The report also cites Google's own case: Gemini 1.5 Pro tested a 10 million token context window to good effect, but was not released due to high inference costs. As similar optimizations lower costs, they are expected to support more intelligent, higher-compute products, rather than cut storage demand.
AI devours capacity, memory becomes bottleneck for compute expansion
Morgan Stanley's report notes this memory cycle is fundamentally different from historical patterns. The report points out that AI’s consumption of DRAM is so large that supply shortages are now affecting other end markets—both PC and smartphone production are constrained by insufficient memory supply.
For three years, the market assumed there was slack in DRAM supply, but this buffer has disappeared. AI data centers’ demand for high-bandwidth memory (HBM) continues to climb, HBM4’s complexity will further absorb capacity, and once the Rubin Ultra platform launches next year, related memory capacity demand will double. Meanwhile, rack-based low-power DDR5 and enterprise storage demand are also exploding.
Morgan Stanley notes that AI capital expenditure growth exceeds 50%, and as AI’s share of total spending keeps rising, this trend strengthens every year. Greater capital spending may boost supply, but this is not the traditional 3%-5% growth seen by smartphones and servers—its scale is incomparable.
The report cites OpenAI pausing its Sora AI video generation application as proof of insufficient compute supply. Morgan Stanley sees this event as strong evidence for its investment thesis—as token counts grow at double-digit rates weekly, compute supply is severely insufficient and demand far exceeds supply.

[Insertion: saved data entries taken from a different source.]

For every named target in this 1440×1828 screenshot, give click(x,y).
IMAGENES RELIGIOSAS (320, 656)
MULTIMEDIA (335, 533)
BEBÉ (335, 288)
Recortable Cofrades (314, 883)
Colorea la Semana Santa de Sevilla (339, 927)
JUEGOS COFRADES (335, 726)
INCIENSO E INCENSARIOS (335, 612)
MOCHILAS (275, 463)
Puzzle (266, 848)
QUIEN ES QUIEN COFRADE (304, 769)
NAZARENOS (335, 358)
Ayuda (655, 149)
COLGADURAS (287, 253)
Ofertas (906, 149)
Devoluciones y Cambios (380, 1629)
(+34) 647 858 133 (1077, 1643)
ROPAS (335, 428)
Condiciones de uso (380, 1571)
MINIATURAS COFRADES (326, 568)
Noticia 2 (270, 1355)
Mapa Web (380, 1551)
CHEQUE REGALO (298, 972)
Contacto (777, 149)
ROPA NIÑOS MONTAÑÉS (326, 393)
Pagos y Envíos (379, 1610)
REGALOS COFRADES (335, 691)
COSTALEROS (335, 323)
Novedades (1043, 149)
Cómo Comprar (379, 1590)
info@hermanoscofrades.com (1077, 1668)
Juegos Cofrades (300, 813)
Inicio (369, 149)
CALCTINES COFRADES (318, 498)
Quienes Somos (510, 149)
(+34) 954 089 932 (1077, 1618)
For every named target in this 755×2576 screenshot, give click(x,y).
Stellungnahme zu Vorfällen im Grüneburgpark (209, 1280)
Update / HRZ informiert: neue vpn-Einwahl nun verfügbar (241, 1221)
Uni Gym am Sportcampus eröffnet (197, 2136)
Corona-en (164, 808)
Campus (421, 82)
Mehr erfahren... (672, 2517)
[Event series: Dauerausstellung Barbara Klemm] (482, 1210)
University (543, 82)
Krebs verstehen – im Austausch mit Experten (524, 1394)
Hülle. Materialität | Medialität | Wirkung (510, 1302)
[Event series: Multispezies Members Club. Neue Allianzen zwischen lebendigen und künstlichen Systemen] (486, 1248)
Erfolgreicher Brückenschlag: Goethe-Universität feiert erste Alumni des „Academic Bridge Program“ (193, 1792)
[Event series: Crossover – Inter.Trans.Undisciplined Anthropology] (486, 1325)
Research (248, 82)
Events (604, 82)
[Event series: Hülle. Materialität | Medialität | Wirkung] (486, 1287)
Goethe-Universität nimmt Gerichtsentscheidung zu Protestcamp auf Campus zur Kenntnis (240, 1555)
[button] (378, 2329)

Video generation is extremely storage- and HDD-intensive; storage shortages may even be one reason Sora paused.
The report concludes: For goods with demand so strong it cannot be fully met, it is difficult to take an overly pessimistic stance at current valuation levels.
Micron target $520, SanDisk target $690
Morgan Stanley maintains its overweight rating on Micron Technology, with a target price of $520, about 25 times through-cycle EPS of $21, offering roughly 36% upside from the current price of $382.09. The bull case target is $700 (28 times through-cycle EPS of $25), the bear case is $240. The bank forecasts Micron's FY2026 GAAP revenue at $110.489 billion, non-GAAP EPS at $59.36, and non-GAAP gross margin at 77.8%.
For SanDisk, Morgan Stanley sets a target price of $690, reflecting 23 times through-cycle EPS of $30, up about 1.8% from the current price of $677.86. Bull case target: $875, bear case: $350. The bank forecasts SanDisk’s FY2026 GAAP revenue at $15.499 billion, non-GAAP EPS at $41.09, and non-GAAP gross margin at 60.2%.
The report notes both companies’ current annualized free cash flow could reach 15%-25% of their market value. Even accounting for cyclical factors, more than two years of sustained high profitability is enough to support substantive stock price increases.